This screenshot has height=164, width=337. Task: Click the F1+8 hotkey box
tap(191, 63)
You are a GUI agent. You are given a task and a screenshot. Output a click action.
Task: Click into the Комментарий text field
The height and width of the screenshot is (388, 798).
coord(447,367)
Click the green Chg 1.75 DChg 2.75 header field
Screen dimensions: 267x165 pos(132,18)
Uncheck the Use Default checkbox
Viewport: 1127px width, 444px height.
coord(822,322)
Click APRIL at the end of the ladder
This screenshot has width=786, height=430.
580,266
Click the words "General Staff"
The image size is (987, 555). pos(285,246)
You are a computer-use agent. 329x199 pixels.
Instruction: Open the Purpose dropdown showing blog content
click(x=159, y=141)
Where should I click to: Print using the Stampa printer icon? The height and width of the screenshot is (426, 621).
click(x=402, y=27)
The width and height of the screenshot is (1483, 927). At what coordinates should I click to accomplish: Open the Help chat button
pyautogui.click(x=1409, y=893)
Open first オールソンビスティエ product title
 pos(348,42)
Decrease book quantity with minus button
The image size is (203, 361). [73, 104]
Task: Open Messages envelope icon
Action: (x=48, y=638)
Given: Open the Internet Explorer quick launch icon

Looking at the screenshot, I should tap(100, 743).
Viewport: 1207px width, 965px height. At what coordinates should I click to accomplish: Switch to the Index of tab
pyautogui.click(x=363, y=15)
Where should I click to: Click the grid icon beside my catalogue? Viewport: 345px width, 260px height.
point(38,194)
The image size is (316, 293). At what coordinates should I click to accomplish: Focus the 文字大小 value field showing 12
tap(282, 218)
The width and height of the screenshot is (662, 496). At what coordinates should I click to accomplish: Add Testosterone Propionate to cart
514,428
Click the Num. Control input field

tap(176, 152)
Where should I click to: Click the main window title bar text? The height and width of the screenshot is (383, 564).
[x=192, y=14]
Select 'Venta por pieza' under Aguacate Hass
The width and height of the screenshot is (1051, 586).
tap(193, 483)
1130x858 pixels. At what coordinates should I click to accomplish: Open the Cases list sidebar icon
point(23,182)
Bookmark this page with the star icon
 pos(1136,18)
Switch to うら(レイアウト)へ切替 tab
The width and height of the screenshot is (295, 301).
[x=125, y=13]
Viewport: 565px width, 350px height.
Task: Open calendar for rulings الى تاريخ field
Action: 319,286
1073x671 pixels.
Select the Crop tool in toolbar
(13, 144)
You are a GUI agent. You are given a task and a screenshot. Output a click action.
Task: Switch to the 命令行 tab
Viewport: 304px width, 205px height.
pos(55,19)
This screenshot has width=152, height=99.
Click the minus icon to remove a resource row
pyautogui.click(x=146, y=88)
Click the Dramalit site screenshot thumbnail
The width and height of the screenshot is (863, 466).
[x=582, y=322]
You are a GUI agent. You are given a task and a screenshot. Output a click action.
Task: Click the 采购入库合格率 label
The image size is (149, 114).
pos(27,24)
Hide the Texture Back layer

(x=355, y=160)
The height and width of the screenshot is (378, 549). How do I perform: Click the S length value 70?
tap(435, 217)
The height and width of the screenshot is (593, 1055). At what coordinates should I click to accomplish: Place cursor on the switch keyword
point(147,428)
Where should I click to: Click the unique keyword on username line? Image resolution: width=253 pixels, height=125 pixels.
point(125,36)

Written exercise: Copy all the lines above again, putting "page" wherever "tab" appears and changing nothing else.

Correct output:
This screenshot has height=164, width=337. Task: Click the F1+8 hotkey box
tap(191, 63)
You are a GUI agent. You are given a task and a screenshot. Output a click action.
Task: Click into the Комментарий text field
The height and width of the screenshot is (388, 798).
coord(447,367)
Click the green Chg 1.75 DChg 2.75 header field
Screen dimensions: 267x165 pos(132,18)
Uncheck the Use Default checkbox
Viewport: 1127px width, 444px height.
coord(822,322)
Click APRIL at the end of the ladder
This screenshot has width=786, height=430.
580,266
Click the words "General Staff"
The image size is (987, 555). pos(285,246)
You are a computer-use agent. 329x199 pixels.
Instruction: Open the Purpose dropdown showing blog content
click(x=159, y=141)
Where should I click to: Print using the Stampa printer icon? The height and width of the screenshot is (426, 621).
click(x=402, y=27)
The width and height of the screenshot is (1483, 927). At what coordinates should I click to accomplish: Open the Help chat button
pyautogui.click(x=1409, y=893)
Open first オールソンビスティエ product title
 pos(348,42)
Decrease book quantity with minus button
The image size is (203, 361). [73, 104]
Task: Open Messages envelope icon
Action: (x=48, y=638)
Given: Open the Internet Explorer quick launch icon

Looking at the screenshot, I should tap(100, 743).
Viewport: 1207px width, 965px height. At what coordinates should I click to accomplish: Switch to the Index of page
pyautogui.click(x=363, y=15)
Where should I click to: Click the grid icon beside my catalogue? Viewport: 345px width, 260px height.
point(38,194)
The image size is (316, 293). At what coordinates should I click to accomplish: Focus the 文字大小 value field showing 12
tap(282, 218)
The width and height of the screenshot is (662, 496). At what coordinates should I click to accomplish: Add Testosterone Propionate to cart
514,428
Click the Num. Control input field

tap(176, 152)
Where should I click to: Click the main window title bar text? The height and width of the screenshot is (383, 564).
[x=192, y=14]
Select 'Venta por pieza' under Aguacate Hass
The width and height of the screenshot is (1051, 586).
tap(193, 483)
1130x858 pixels. At what coordinates should I click to accomplish: Open the Cases list sidebar icon
point(23,182)
Bookmark this page with the star icon
 pos(1136,18)
Switch to うら(レイアウト)へ切替 page
The width and height of the screenshot is (295, 301).
[x=125, y=13]
Viewport: 565px width, 350px height.
Task: Open calendar for rulings الى تاريخ field
Action: 319,286
1073x671 pixels.
Select the Crop tool in toolbar
(13, 144)
You are a GUI agent. You are given a task and a screenshot. Output a click action.
Task: Switch to the 命令行 page
Viewport: 304px width, 205px height.
pos(55,19)
This screenshot has width=152, height=99.
Click the minus icon to remove a resource row
pyautogui.click(x=146, y=88)
Click the Dramalit site screenshot thumbnail
The width and height of the screenshot is (863, 466).
[x=582, y=322]
You are a GUI agent. You are given a task and a screenshot. Output a click action.
Task: Click the 采购入库合格率 label
The image size is (149, 114).
pos(27,24)
Hide the Texture Back layer

(x=355, y=160)
The height and width of the screenshot is (378, 549). How do I perform: Click the S length value 70?
tap(435, 217)
The height and width of the screenshot is (593, 1055). At what coordinates should I click to accomplish: Place cursor on the switch keyword
point(147,428)
Where should I click to: Click the unique keyword on username line? Image resolution: width=253 pixels, height=125 pixels.
point(125,36)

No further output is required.